> [Objective]:
Rewrite the material below, changing every "Open" to "Launch" and leaving everything else untouched.

○ ○ ○ ○ ○ ○ ○

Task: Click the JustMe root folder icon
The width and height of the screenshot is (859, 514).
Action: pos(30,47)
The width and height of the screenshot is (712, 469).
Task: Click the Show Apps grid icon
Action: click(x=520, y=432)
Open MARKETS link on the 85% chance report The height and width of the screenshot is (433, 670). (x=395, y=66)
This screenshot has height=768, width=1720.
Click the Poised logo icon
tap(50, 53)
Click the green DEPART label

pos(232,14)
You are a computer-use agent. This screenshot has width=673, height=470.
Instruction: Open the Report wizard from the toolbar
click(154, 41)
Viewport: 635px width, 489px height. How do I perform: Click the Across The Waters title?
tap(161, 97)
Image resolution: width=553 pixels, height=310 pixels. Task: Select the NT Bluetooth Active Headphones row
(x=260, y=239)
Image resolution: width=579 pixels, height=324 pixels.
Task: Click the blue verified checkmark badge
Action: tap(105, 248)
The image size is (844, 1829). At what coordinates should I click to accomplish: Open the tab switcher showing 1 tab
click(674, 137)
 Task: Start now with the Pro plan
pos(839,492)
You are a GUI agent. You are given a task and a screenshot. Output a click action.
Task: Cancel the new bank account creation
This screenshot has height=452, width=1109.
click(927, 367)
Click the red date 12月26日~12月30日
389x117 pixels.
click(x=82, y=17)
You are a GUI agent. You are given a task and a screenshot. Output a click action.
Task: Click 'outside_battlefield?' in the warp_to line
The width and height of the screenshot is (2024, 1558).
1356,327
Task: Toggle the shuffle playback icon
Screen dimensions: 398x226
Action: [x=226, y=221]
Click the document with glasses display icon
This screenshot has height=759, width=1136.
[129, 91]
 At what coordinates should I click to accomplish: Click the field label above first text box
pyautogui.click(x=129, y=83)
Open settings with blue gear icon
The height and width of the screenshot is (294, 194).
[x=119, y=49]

○ ○ ○ ○ ○ ○ ○

> [Solution for this task]:
Task: Click the JustMe root folder icon
The width and height of the screenshot is (859, 514).
Action: pos(30,47)
The width and height of the screenshot is (712, 469).
Task: Click the Show Apps grid icon
Action: click(x=520, y=432)
Launch MARKETS link on the 85% chance report The height and width of the screenshot is (433, 670). (x=395, y=66)
This screenshot has height=768, width=1720.
Click the Poised logo icon
tap(50, 53)
Click the green DEPART label

pos(232,14)
You are a computer-use agent. This screenshot has width=673, height=470.
Instruction: Launch the Report wizard from the toolbar
click(154, 41)
Viewport: 635px width, 489px height. How do I perform: Click the Across The Waters title?
tap(161, 97)
Image resolution: width=553 pixels, height=310 pixels. Task: Select the NT Bluetooth Active Headphones row
(x=260, y=239)
Image resolution: width=579 pixels, height=324 pixels.
Task: Click the blue verified checkmark badge
Action: tap(105, 248)
The image size is (844, 1829). At what coordinates should I click to accomplish: Launch the tab switcher showing 1 tab
click(674, 137)
 Task: Start now with the Pro plan
pos(839,492)
You are a GUI agent. You are given a task and a screenshot. Output a click action.
Task: Cancel the new bank account creation
This screenshot has height=452, width=1109.
click(927, 367)
Click the red date 12月26日~12月30日
389x117 pixels.
click(x=82, y=17)
You are a GUI agent. You are given a task and a screenshot. Output a click action.
Task: Click 'outside_battlefield?' in the warp_to line
The width and height of the screenshot is (2024, 1558).
1356,327
Task: Toggle the shuffle playback icon
Screen dimensions: 398x226
Action: [x=226, y=221]
Click the document with glasses display icon
This screenshot has height=759, width=1136.
[129, 91]
 At what coordinates should I click to accomplish: Click the field label above first text box
pyautogui.click(x=129, y=83)
Launch settings with blue gear icon
The height and width of the screenshot is (294, 194).
[x=119, y=49]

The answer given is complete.